▶ WHAT IS REQUIRED: From the first line to the last, write out the records exactly.

Saved entries:
== Segment start ==
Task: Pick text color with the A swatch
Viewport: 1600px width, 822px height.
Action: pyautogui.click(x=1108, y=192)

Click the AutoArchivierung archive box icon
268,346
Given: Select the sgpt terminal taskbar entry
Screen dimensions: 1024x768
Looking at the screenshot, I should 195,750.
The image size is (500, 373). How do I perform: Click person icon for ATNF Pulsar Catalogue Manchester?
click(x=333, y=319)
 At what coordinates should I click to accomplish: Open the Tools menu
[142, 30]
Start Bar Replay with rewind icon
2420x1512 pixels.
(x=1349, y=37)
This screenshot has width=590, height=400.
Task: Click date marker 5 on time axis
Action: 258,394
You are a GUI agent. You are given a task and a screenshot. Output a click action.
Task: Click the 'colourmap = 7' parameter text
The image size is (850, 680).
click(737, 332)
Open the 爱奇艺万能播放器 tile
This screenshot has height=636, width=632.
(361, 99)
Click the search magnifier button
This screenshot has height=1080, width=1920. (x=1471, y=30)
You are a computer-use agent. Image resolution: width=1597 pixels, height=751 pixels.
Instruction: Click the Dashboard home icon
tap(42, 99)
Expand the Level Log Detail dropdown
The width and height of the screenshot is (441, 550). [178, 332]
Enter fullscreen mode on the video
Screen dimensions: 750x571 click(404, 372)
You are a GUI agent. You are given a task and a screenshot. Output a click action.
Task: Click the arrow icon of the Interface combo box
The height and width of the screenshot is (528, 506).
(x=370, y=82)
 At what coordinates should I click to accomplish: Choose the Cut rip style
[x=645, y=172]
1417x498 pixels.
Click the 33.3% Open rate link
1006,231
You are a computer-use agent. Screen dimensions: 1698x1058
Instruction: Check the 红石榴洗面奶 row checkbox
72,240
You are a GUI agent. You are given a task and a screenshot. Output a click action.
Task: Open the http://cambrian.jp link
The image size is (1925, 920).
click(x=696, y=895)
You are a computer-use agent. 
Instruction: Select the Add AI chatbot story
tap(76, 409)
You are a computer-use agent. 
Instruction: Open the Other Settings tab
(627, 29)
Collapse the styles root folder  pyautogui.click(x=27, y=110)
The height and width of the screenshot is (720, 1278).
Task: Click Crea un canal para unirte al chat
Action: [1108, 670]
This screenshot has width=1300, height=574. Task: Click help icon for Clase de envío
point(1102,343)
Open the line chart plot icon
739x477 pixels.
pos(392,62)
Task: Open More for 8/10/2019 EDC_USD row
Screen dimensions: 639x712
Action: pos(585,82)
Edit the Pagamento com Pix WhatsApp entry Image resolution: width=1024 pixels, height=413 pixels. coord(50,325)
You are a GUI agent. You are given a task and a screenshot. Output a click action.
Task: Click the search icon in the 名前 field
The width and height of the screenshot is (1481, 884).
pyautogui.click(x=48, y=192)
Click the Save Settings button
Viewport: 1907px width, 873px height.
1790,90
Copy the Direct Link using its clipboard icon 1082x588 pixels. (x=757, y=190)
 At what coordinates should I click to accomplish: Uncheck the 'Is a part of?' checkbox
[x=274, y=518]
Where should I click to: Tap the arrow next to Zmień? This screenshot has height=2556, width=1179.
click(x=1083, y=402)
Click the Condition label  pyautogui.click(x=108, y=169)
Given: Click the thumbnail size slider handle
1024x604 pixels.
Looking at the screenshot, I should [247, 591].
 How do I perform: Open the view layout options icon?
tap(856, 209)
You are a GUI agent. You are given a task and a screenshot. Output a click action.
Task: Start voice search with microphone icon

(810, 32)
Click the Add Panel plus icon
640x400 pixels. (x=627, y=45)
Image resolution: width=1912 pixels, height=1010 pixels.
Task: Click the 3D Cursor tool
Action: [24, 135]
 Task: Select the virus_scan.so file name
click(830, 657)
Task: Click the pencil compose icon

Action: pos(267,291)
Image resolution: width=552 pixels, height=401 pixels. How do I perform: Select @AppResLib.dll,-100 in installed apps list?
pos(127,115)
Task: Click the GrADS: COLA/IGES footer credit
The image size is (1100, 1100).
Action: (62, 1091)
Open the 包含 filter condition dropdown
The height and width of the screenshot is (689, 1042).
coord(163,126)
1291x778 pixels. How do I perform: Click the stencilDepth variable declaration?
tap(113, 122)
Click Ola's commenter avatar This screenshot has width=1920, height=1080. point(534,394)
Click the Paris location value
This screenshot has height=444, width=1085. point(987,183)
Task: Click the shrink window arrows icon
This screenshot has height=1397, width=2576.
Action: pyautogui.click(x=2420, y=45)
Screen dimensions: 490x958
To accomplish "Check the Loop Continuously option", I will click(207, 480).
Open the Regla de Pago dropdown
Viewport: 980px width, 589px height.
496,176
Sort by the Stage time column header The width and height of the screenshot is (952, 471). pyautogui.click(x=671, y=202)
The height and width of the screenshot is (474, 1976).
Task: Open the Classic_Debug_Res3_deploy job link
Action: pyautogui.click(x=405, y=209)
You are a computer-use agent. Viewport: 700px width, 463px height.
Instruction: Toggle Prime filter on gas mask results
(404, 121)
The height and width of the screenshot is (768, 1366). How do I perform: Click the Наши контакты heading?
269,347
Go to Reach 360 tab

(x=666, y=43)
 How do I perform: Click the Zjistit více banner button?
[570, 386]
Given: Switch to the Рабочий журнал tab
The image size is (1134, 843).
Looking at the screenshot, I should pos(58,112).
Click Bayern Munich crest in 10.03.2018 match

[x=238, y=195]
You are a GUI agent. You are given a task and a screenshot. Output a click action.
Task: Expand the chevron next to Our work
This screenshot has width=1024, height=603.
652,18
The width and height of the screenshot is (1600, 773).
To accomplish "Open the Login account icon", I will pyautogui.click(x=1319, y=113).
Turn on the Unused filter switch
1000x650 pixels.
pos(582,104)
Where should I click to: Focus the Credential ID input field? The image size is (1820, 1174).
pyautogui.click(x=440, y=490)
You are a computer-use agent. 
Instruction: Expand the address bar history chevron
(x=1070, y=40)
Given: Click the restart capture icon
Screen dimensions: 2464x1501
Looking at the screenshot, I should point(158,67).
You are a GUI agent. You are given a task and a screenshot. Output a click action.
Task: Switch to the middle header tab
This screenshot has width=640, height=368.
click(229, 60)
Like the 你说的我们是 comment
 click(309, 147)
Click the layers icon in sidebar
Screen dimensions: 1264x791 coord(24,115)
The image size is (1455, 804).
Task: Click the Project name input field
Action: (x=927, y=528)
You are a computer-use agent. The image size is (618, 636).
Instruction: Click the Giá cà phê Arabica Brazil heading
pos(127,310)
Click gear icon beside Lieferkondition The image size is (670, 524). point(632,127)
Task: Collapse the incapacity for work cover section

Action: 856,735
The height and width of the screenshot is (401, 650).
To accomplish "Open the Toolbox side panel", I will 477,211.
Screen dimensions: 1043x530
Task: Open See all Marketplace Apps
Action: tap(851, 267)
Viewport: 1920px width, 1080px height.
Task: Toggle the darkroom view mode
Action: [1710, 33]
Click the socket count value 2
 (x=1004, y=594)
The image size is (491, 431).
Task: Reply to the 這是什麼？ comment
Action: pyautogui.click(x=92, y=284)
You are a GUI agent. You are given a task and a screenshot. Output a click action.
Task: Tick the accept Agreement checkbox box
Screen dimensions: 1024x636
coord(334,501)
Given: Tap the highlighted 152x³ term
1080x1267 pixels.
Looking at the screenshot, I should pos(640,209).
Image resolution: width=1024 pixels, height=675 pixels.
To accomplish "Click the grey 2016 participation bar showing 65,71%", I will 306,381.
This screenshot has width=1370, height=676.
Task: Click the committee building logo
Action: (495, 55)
== Segment end ==
▶ REPLY:
Task: Pick text color with the A swatch
Viewport: 1600px width, 822px height.
Action: pyautogui.click(x=1108, y=192)

Click the AutoArchivierung archive box icon
268,346
Given: Select the sgpt terminal taskbar entry
Screen dimensions: 1024x768
Looking at the screenshot, I should 195,750.
The image size is (500, 373). How do I perform: Click person icon for ATNF Pulsar Catalogue Manchester?
click(x=333, y=319)
 At what coordinates should I click to accomplish: Open the Tools menu
[142, 30]
Start Bar Replay with rewind icon
2420x1512 pixels.
(x=1349, y=37)
This screenshot has width=590, height=400.
Task: Click date marker 5 on time axis
Action: 258,394
You are a GUI agent. You are given a task and a screenshot. Output a click action.
Task: Click the 'colourmap = 7' parameter text
The image size is (850, 680).
click(737, 332)
Open the 爱奇艺万能播放器 tile
This screenshot has height=636, width=632.
(361, 99)
Click the search magnifier button
This screenshot has height=1080, width=1920. (x=1471, y=30)
You are a computer-use agent. Image resolution: width=1597 pixels, height=751 pixels.
Instruction: Click the Dashboard home icon
tap(42, 99)
Expand the Level Log Detail dropdown
The width and height of the screenshot is (441, 550). [178, 332]
Enter fullscreen mode on the video
Screen dimensions: 750x571 click(404, 372)
You are a GUI agent. You are given a task and a screenshot. Output a click action.
Task: Click the arrow icon of the Interface combo box
The height and width of the screenshot is (528, 506).
(x=370, y=82)
 At what coordinates should I click to accomplish: Choose the Cut rip style
[x=645, y=172]
1417x498 pixels.
Click the 33.3% Open rate link
1006,231
You are a computer-use agent. Screen dimensions: 1698x1058
Instruction: Check the 红石榴洗面奶 row checkbox
72,240
You are a GUI agent. You are given a task and a screenshot. Output a click action.
Task: Open the http://cambrian.jp link
The image size is (1925, 920).
click(x=696, y=895)
You are a computer-use agent. 
Instruction: Select the Add AI chatbot story
tap(76, 409)
You are a computer-use agent. 
Instruction: Open the Other Settings tab
(627, 29)
Collapse the styles root folder  pyautogui.click(x=27, y=110)
The height and width of the screenshot is (720, 1278).
Task: Click Crea un canal para unirte al chat
Action: [1108, 670]
This screenshot has width=1300, height=574. Task: Click help icon for Clase de envío
point(1102,343)
Open the line chart plot icon
739x477 pixels.
pos(392,62)
Task: Open More for 8/10/2019 EDC_USD row
Screen dimensions: 639x712
Action: pos(585,82)
Edit the Pagamento com Pix WhatsApp entry Image resolution: width=1024 pixels, height=413 pixels. coord(50,325)
You are a GUI agent. You are given a task and a screenshot. Output a click action.
Task: Click the search icon in the 名前 field
The width and height of the screenshot is (1481, 884).
pyautogui.click(x=48, y=192)
Click the Save Settings button
Viewport: 1907px width, 873px height.
1790,90
Copy the Direct Link using its clipboard icon 1082x588 pixels. (x=757, y=190)
 At what coordinates should I click to accomplish: Uncheck the 'Is a part of?' checkbox
[x=274, y=518]
Where should I click to: Tap the arrow next to Zmień? This screenshot has height=2556, width=1179.
click(x=1083, y=402)
Click the Condition label  pyautogui.click(x=108, y=169)
Given: Click the thumbnail size slider handle
1024x604 pixels.
Looking at the screenshot, I should [247, 591].
 How do I perform: Open the view layout options icon?
tap(856, 209)
You are a GUI agent. You are given a task and a screenshot. Output a click action.
Task: Start voice search with microphone icon

(810, 32)
Click the Add Panel plus icon
640x400 pixels. (x=627, y=45)
Image resolution: width=1912 pixels, height=1010 pixels.
Task: Click the 3D Cursor tool
Action: [24, 135]
 Task: Select the virus_scan.so file name
click(830, 657)
Task: Click the pencil compose icon

Action: pos(267,291)
Image resolution: width=552 pixels, height=401 pixels. How do I perform: Select @AppResLib.dll,-100 in installed apps list?
pos(127,115)
Task: Click the GrADS: COLA/IGES footer credit
The image size is (1100, 1100).
Action: (62, 1091)
Open the 包含 filter condition dropdown
The height and width of the screenshot is (689, 1042).
coord(163,126)
1291x778 pixels. How do I perform: Click the stencilDepth variable declaration?
tap(113, 122)
Click Ola's commenter avatar This screenshot has width=1920, height=1080. point(534,394)
Click the Paris location value
This screenshot has height=444, width=1085. point(987,183)
Task: Click the shrink window arrows icon
This screenshot has height=1397, width=2576.
Action: pyautogui.click(x=2420, y=45)
Screen dimensions: 490x958
To accomplish "Check the Loop Continuously option", I will click(207, 480).
Open the Regla de Pago dropdown
Viewport: 980px width, 589px height.
496,176
Sort by the Stage time column header The width and height of the screenshot is (952, 471). pyautogui.click(x=671, y=202)
The height and width of the screenshot is (474, 1976).
Task: Open the Classic_Debug_Res3_deploy job link
Action: pyautogui.click(x=405, y=209)
You are a computer-use agent. Viewport: 700px width, 463px height.
Instruction: Toggle Prime filter on gas mask results
(404, 121)
The height and width of the screenshot is (768, 1366). How do I perform: Click the Наши контакты heading?
269,347
Go to Reach 360 tab

(x=666, y=43)
 How do I perform: Click the Zjistit více banner button?
[570, 386]
Given: Switch to the Рабочий журнал tab
The image size is (1134, 843).
Looking at the screenshot, I should pos(58,112).
Click Bayern Munich crest in 10.03.2018 match

[x=238, y=195]
You are a GUI agent. You are given a task and a screenshot. Output a click action.
Task: Expand the chevron next to Our work
This screenshot has width=1024, height=603.
652,18
The width and height of the screenshot is (1600, 773).
To accomplish "Open the Login account icon", I will pyautogui.click(x=1319, y=113).
Turn on the Unused filter switch
1000x650 pixels.
pos(582,104)
Where should I click to: Focus the Credential ID input field? The image size is (1820, 1174).
pyautogui.click(x=440, y=490)
You are a computer-use agent. 
Instruction: Expand the address bar history chevron
(x=1070, y=40)
Given: Click the restart capture icon
Screen dimensions: 2464x1501
Looking at the screenshot, I should point(158,67).
You are a GUI agent. You are given a task and a screenshot. Output a click action.
Task: Switch to the middle header tab
This screenshot has width=640, height=368.
click(229, 60)
Like the 你说的我们是 comment
 click(309, 147)
Click the layers icon in sidebar
Screen dimensions: 1264x791 coord(24,115)
The image size is (1455, 804).
Task: Click the Project name input field
Action: (x=927, y=528)
You are a computer-use agent. The image size is (618, 636).
Instruction: Click the Giá cà phê Arabica Brazil heading
pos(127,310)
Click gear icon beside Lieferkondition The image size is (670, 524). point(632,127)
Task: Collapse the incapacity for work cover section

Action: 856,735
The height and width of the screenshot is (401, 650).
To accomplish "Open the Toolbox side panel", I will 477,211.
Screen dimensions: 1043x530
Task: Open See all Marketplace Apps
Action: tap(851, 267)
Viewport: 1920px width, 1080px height.
Task: Toggle the darkroom view mode
Action: [1710, 33]
Click the socket count value 2
 (x=1004, y=594)
The image size is (491, 431).
Task: Reply to the 這是什麼？ comment
Action: pyautogui.click(x=92, y=284)
You are a GUI agent. You are given a task and a screenshot. Output a click action.
Task: Tick the accept Agreement checkbox box
Screen dimensions: 1024x636
coord(334,501)
Given: Tap the highlighted 152x³ term
1080x1267 pixels.
Looking at the screenshot, I should pos(640,209).
Image resolution: width=1024 pixels, height=675 pixels.
To accomplish "Click the grey 2016 participation bar showing 65,71%", I will 306,381.
This screenshot has width=1370, height=676.
Task: Click the committee building logo
Action: (495, 55)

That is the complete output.